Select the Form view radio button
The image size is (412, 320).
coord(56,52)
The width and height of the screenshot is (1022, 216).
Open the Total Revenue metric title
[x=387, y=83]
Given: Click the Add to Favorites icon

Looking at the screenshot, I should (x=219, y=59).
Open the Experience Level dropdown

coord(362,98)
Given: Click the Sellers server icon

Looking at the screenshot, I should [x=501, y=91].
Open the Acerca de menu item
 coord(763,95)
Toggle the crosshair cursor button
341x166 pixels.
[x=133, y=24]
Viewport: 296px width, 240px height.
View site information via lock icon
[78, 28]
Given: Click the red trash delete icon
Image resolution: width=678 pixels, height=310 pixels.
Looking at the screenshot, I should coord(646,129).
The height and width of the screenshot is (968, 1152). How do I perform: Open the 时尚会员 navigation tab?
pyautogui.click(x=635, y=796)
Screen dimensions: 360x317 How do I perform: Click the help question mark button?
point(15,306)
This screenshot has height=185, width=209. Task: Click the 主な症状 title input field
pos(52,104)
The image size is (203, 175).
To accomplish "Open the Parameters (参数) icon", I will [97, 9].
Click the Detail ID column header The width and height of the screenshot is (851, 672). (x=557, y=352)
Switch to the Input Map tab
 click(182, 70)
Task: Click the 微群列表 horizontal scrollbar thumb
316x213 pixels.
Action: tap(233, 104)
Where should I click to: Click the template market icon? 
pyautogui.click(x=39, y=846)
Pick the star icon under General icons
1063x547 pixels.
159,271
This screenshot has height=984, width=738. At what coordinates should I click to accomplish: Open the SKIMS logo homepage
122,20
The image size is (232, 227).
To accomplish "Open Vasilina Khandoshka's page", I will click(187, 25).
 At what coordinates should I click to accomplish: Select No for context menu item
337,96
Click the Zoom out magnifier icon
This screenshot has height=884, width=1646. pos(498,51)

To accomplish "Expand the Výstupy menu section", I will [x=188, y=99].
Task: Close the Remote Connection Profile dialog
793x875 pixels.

> _WORK ORDER_: Could you print the lines above, exactly as written, from the line containing "Task: Click the 微群列表" through the final one?

> _TASK OUTPUT_:
Task: Click the 微群列表 horizontal scrollbar thumb
316x213 pixels.
Action: tap(233, 104)
Where should I click to: Click the template market icon? 
pyautogui.click(x=39, y=846)
Pick the star icon under General icons
1063x547 pixels.
159,271
This screenshot has height=984, width=738. At what coordinates should I click to accomplish: Open the SKIMS logo homepage
122,20
The image size is (232, 227).
To accomplish "Open Vasilina Khandoshka's page", I will click(187, 25).
 At what coordinates should I click to accomplish: Select No for context menu item
337,96
Click the Zoom out magnifier icon
This screenshot has height=884, width=1646. pos(498,51)

To accomplish "Expand the Výstupy menu section", I will [x=188, y=99].
Task: Close the Remote Connection Profile dialog
793x875 pixels.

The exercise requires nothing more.